Once SAVED Always Saved?

by Terry Wane Benton

Of course, those words are never seen in the Bible. They are not stated, and they are not even implied. In fact, to believe such a doctrine, you would have to work against many clear verses, either outright denying them or outright ignoring them. Not only does the Bible say you can “fall from grace” (you cannot fall from something you were never in) (Galatians 5:1-4), but “the sow that was washed has returned to her wallowing in the mire” (II Peter 2:20f).

Peter does not describe an unsaved person. He says he is describing someone who escaped the world's pollution. How did they escape? He says they escaped “through the knowledge of Jesus Christ.” That is how one escapes, if they escape at all. So, Peter is definitely describing a saved person who escaped the world's pollution. He further illustrated that this person is like a “sow that was washed.” You cannot be washed and escape the world's pollution through the knowledge of Jesus Christ and at the same time not be saved. The description is of a washed, clean individual. No person “escapes” and is “washed” clean without being saved.

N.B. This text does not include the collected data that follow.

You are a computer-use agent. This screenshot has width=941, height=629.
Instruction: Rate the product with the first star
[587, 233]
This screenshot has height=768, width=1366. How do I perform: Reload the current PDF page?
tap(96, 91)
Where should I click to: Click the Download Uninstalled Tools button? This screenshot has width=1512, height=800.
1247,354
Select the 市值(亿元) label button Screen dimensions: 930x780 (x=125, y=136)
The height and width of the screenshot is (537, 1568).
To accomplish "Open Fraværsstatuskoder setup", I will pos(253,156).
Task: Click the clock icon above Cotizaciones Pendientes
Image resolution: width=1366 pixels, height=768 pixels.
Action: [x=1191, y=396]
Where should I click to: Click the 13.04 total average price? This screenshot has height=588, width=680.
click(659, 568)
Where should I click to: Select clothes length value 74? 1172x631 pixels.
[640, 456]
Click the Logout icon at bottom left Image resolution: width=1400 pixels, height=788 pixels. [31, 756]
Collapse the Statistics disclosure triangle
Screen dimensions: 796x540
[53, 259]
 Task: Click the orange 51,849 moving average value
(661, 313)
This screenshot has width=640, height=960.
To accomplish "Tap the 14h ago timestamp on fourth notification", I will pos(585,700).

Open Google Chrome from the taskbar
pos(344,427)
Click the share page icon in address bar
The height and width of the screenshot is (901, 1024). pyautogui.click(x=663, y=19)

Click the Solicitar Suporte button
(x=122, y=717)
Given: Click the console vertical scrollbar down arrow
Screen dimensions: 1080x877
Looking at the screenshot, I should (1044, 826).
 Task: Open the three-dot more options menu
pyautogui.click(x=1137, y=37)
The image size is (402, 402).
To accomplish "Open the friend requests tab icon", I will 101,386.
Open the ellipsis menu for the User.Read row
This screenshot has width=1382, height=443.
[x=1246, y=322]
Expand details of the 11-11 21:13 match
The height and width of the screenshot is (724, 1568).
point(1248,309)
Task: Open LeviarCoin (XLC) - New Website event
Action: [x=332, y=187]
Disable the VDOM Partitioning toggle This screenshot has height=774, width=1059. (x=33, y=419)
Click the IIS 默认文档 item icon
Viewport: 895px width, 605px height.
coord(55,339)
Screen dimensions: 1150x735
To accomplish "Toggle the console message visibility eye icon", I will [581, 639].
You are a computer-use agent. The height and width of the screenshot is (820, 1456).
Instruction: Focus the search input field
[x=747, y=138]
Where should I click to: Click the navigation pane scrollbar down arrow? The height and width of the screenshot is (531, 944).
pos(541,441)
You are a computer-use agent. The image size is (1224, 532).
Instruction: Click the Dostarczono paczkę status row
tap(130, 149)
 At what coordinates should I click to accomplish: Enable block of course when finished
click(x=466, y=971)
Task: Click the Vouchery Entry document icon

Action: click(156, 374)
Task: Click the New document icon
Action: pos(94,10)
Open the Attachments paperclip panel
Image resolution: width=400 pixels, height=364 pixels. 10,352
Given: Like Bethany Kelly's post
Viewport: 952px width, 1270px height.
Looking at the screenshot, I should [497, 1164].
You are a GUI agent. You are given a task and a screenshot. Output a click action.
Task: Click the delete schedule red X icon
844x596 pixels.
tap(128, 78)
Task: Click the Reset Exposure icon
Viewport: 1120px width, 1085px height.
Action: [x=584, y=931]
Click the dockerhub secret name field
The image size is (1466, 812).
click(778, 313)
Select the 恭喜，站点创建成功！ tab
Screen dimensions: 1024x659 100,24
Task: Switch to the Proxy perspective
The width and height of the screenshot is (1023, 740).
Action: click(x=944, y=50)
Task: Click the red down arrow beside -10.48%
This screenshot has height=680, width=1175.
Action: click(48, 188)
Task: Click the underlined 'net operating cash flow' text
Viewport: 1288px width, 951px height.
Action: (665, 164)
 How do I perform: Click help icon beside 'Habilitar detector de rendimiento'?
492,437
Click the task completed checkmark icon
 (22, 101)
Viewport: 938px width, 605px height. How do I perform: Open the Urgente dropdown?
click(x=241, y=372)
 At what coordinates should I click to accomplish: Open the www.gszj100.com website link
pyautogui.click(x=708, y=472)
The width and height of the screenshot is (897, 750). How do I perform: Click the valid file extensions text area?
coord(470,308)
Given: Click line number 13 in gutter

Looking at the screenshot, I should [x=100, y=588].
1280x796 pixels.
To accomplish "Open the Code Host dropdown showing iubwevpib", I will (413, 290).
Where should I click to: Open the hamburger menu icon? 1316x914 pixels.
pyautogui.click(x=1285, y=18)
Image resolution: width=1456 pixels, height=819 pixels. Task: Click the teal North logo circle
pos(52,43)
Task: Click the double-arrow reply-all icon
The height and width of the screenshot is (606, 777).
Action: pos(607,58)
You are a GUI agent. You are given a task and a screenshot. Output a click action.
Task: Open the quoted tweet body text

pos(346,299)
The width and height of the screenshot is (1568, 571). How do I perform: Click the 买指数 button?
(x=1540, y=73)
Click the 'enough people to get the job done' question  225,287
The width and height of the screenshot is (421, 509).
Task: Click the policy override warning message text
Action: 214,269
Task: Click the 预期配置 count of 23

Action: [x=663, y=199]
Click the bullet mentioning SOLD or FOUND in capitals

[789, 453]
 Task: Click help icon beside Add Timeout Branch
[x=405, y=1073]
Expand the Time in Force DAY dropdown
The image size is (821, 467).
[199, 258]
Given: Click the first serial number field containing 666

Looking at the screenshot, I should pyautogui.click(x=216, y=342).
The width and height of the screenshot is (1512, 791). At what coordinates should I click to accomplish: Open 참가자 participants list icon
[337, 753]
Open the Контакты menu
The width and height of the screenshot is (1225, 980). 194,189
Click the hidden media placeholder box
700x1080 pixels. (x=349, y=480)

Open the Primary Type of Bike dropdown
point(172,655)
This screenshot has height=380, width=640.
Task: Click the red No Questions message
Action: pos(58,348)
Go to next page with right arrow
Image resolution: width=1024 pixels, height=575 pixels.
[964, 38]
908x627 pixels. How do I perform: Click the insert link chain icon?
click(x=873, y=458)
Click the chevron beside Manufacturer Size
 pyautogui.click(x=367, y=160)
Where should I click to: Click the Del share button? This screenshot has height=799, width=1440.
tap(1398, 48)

A person who actually escaped the pollution of the world and was “washed clean” (thus saved) is “again entangled” in the things that made him condemned before his escape and washing. Peter did not agree with the doctrine of “once saved, always saved”. He said he is now worse off after this saved person is again entangled. “The latter end is worse than the first.” He was condemned at first, then escaped condemnation, and now he is condemned again. He is worse off now because he turned from the things that could have kept him saved. He chose to reject the salvation he had experienced in the knowledge of Jesus Christ.

The illustration Peter gives is disgusting. A dog vomits out what is making him sick. Thus, the dog is now unpolluted and saved from the sickness. He is rid of what made him sick but then devours what he expelled. That is disgusting, but no more disgusting than a person who got rid of sin through Jesus and then chooses to return to sin and condemnation. But “it has happened.” Therefore, it can happen, which proves beyond all doubt that “once saved, always saved” is a doctrine of demons.

The doctrine is nowhere stated, implied, and outright denied by many clear scriptures. Even Paul admitted that he could, after preaching to others, become “disqualified for the prize” if he did not run the race according to the rules (I Corinthians 9:24f). With such clear teaching, we must let God be true, and let the doctrines of men be counted as false, giving false assurance that is actually dangerous to be spreading to unsuspecting people. Beware lest confidence is based on misguided information and twisted scriptures.